Já que o assunto soa batido, os editores do livro The Beatles vs. The Rolling Stones - A Grande Rivalidade do Rock'n'roll (Globo, 192 páginas) tiveram uma idéia diferente: repassar toda a trajetória dos cavaleiros de Sua Majestade Britânica e a do séquito de Sua Majestade Satânica e repassá-la, em detalhes, no ponto de vista de dois jornalistas musicais sob a forma de um diálogo contínuo.


A idéia de fazer um livro nesse estilo também não é lá muito nova. Afinal de contas, os diálogos de Sócrates, lá na Grécia Antiga, foram compilados por Platão, sob a mesma natureza.

É daí que surge o diferencial do livro: ao lermos suas páginas, Greg Kot (beatlemaníaco e stonemaníaco enrustido) e Jim Derogatis (Stonemaníaco e beatlemaníaco idem) contam como descobriram as duas bandas, cada um tem uma preferência clubística e o livro é todo um debate continuo, um diálogo corrido, tipo uma entrevista gravada ou um bate-papo ode boteco.


A diferença é que, nutridos de vasta informação complementar com relação à citações de outros livros de referência no assunto e contando cada um com seu respectivo vasto conhecimento musical, Jim e Kot travam um duelo inteligente, falando desde as influências das duas bandas, passando pela estética dos Beatles com relação aos Stones, o apeeal promocional. O estilo de cada integrante de cada banda é comparado: Paul e Bill, Ringo e Charlie, George e Keith, e por aí vai.

◆ **Material de origem**
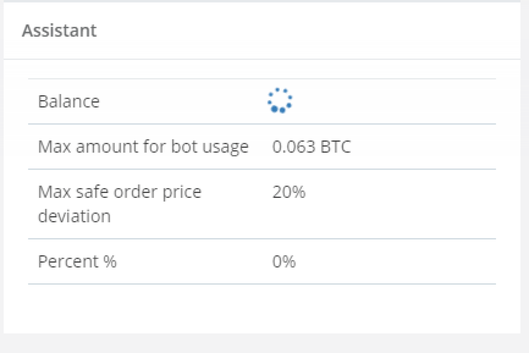Click the word deviation on second line
Viewport: 529px width, 353px height.
(74, 216)
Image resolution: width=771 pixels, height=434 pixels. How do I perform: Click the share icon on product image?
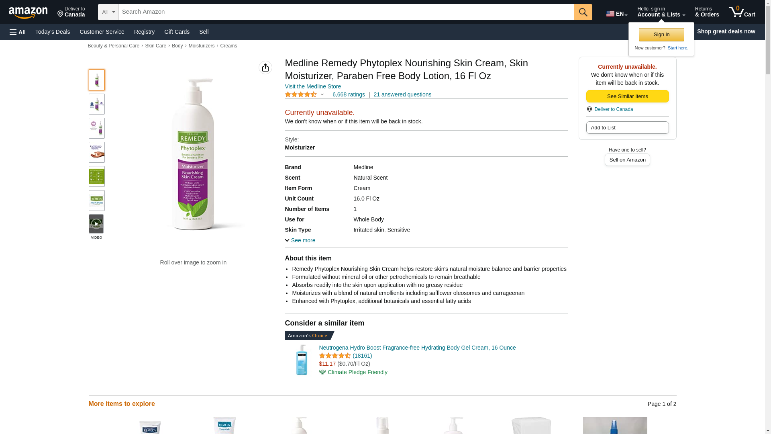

◆ **Tarefa solicitada**
Cite o trecho do texto sobre o livro dos Beatles e dos Rolling Stones. Comece nas palavras "A idéia de fazer" e pare depois de "a mesma natureza.". Os dados não são necessários.

◆ **Resultado da tarefa**
A idéia de fazer um livro nesse estilo também não é lá muito nova. Afinal de contas, os diálogos de Sócrates, lá na Grécia Antiga, foram compilados por Platão, sob a mesma natureza.